Prompt -> Update the records from their start through the line containing "click(x=532, y=500)" by replacing "Viewport" with "Window", and write those lines out with everything else unchanged and the pictures left out.

....................

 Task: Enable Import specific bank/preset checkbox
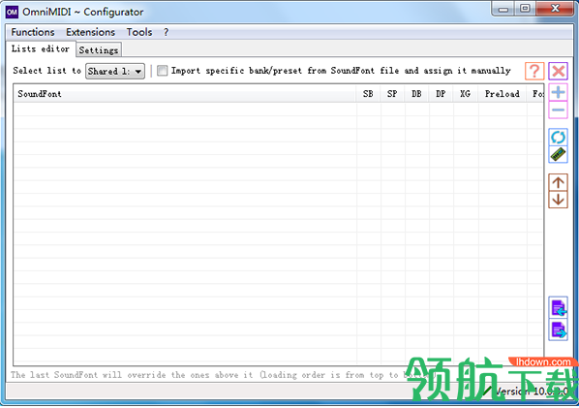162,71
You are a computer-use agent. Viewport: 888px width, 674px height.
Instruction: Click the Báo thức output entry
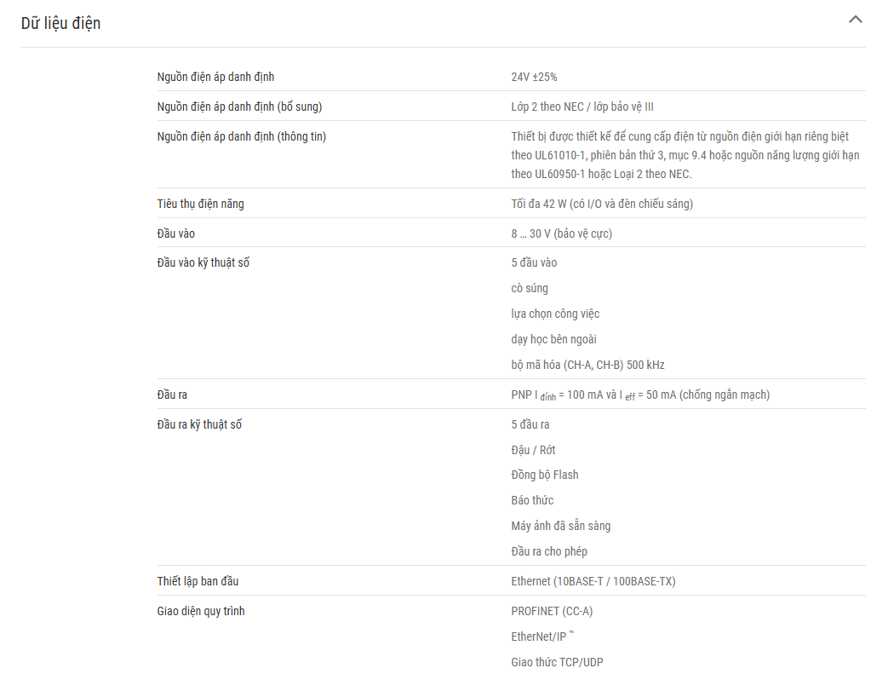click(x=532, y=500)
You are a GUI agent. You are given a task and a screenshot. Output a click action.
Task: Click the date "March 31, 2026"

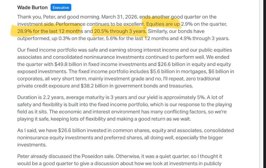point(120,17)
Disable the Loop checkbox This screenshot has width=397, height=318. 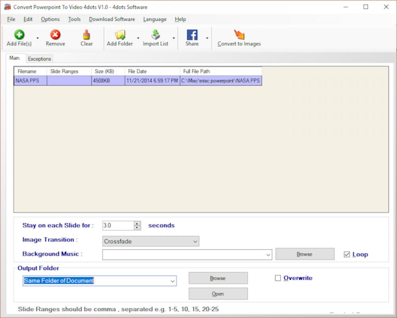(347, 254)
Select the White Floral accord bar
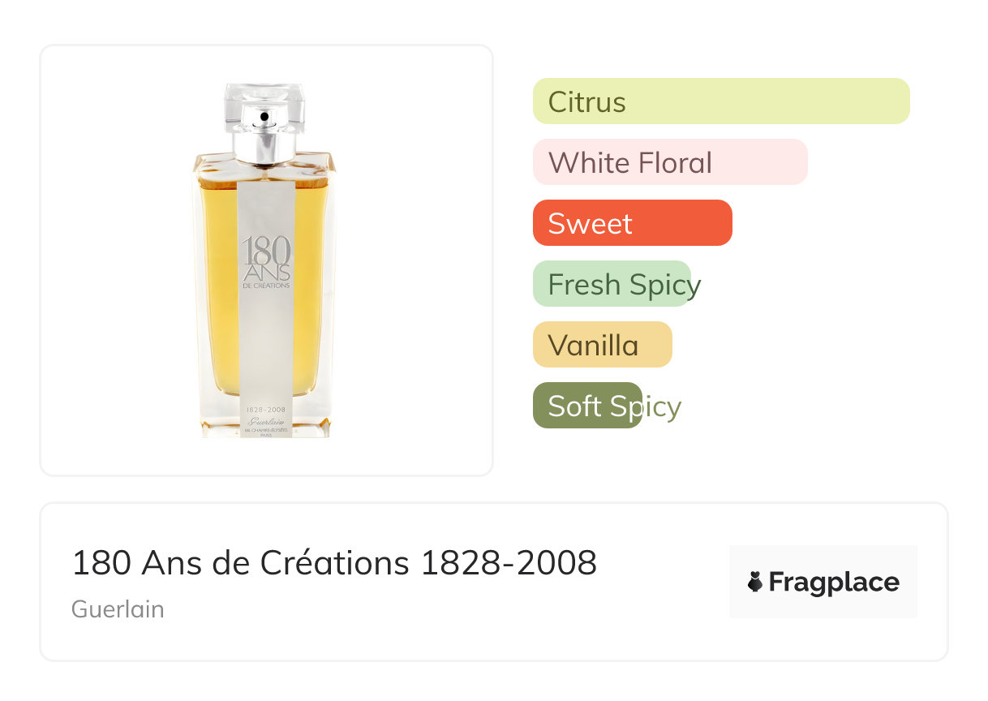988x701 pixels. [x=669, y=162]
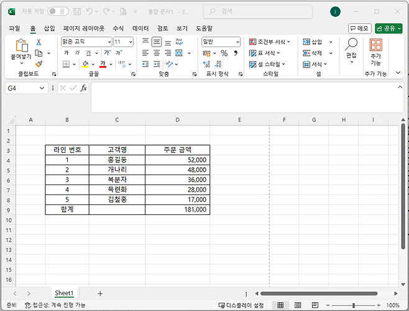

....................

Solution to the exercise ->
 Task: Enable Import specific bank/preset checkbox
162,71
You are a computer-use agent. Window: 888px width, 674px height.
Instruction: Click the Báo thức output entry
click(x=532, y=500)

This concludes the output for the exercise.